Untangling the Homelab After a Hermes Dashboard Setup Went Sideways
Subtitle: We tried to expose one dashboard, tripped over old routing and auth tech debt, broke a few things, then used the incident to make the stack less cursed.
This was not supposed to become an infrastructure incident.
The original task was small: make the Hermes Dashboard reachable from the LAN so the agent had a proper web control surface. That should have been a tidy fifteen-minute homelab change.
Instead, it pulled on a thread.
First the dashboard was only listening on localhost. Then Traefik routing assumptions surfaced. Then HTTPS forwarding broke OIDC redirects. Then Authelia rejected token exchange requests. Then the LiteLLM container could not resolve the LAN-only identity provider. Then, after all of that, the final bug was a tiny copy-paste mistake: LiteLLM’s userinfo endpoint pointed at the token endpoint.
The funny part is that every failure was real signal. The setup did not merely break; it showed where the homelab had accumulated tech debt:
- unclear boundary between public routes and LAN-only routes
- split DNS assumptions that were not documented well enough
- reverse-proxy auth and OIDC being treated as if they were the same shape
- forwarded-header behavior depending on implicit proxy trust
- container debugging commands assuming friendly base images
- config values that looked close enough to be right, until they were not
The end result was still the architecture we wanted:
Public services
-> https://litellm.umi4.life/v1/...
-> LiteLLM API keys
Admin browser on LAN/VPN
-> https://litellm.umi4.life/ui
-> LiteLLM OIDC login
-> LAN-only Authelia
But the real story is not “how to configure LiteLLM.”
The story is: we set up Hermes Dashboard, uncovered a pile of homelab infrastructure debt, broke Traefik and Authelia in educational ways, then untangled the stack until the public API/private control-plane model was actually intentional instead of accidental.
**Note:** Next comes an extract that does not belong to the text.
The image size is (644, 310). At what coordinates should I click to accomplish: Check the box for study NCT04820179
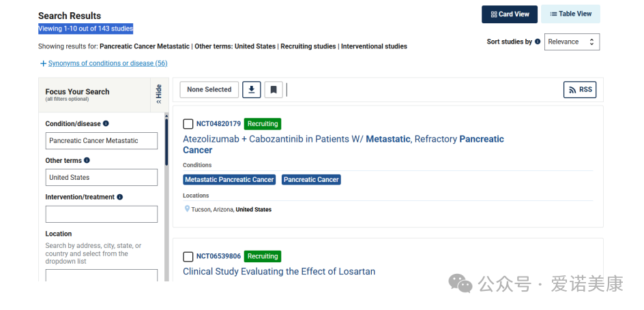point(188,124)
Interesting. Version 1 produced data. Version 2 produced more data. Version 3 finally stopped being rude.
Step 1 — The innocent dashboard change exposed the first assumption
The first issue was not exotic. Hermes Dashboard was running, but only on the loopback interface:
127.0.0.1:9119
That works from inside the VM. It does not work from a browser elsewhere on the LAN.
The fix was to start the dashboard on all interfaces:
0.0.0.0:9119

Then the dashboard became reachable from the Hermes VM’s LAN IP. A small watchdog script was added so the dashboard could stay boring: silent when healthy, noisy only when it failed to start.
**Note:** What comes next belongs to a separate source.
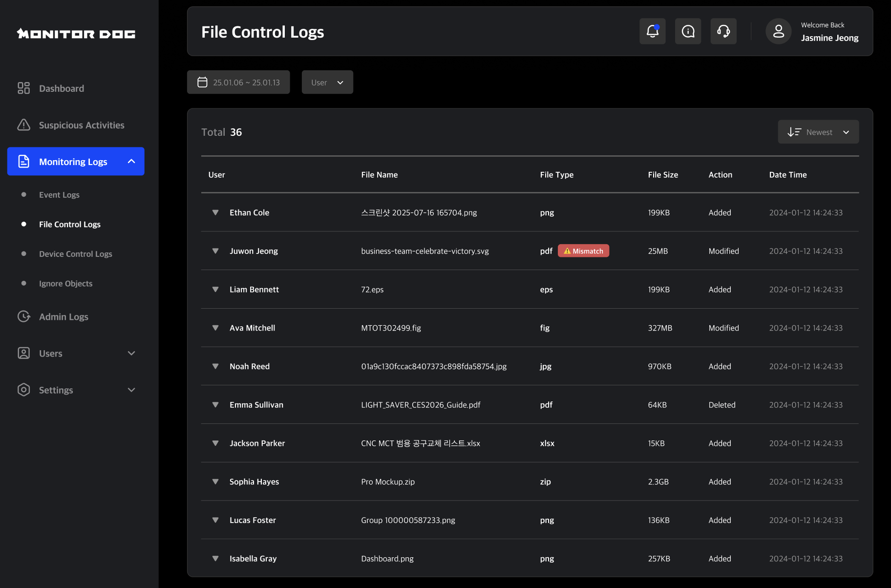Image resolution: width=891 pixels, height=588 pixels.
Task: Click the calendar icon in date filter
Action: [202, 82]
The useful lesson here was not “dashboards are hard.” It was this:
In a VM,
localhostmeans the VM, not your laptop, not your browser, and not the rest of the homelab.
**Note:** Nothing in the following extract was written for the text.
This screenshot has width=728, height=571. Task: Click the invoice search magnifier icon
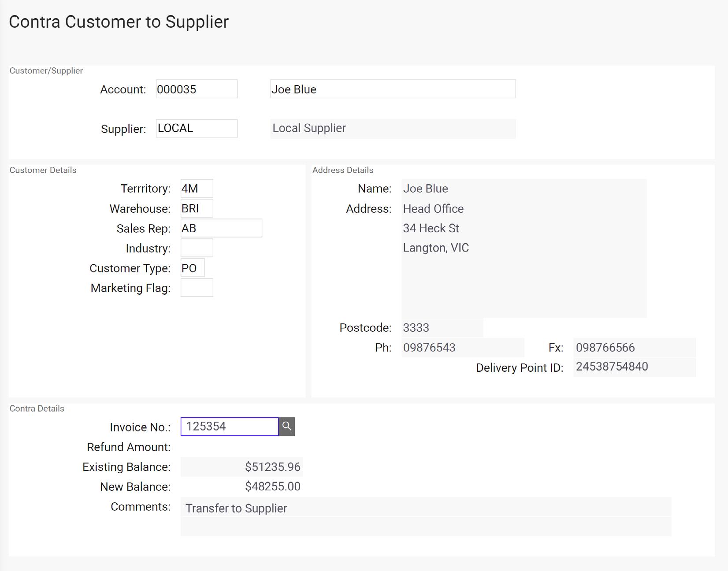(x=287, y=426)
Mou… obvious after the fact. Most infrastructure bugs are.
Step 2 — The stack needed a real public/private boundary
The LiteLLM goal was intentionally split:
- API access should be public so services can call local models through a stable endpoint.
- Admin UI access should be private so configuration requires LAN/VPN plus SSO.
That means this is acceptable:
curl https://litellm.umi4.life/v1/models \
-H "Authorization: Bearer {LITELLM_API_KEY}"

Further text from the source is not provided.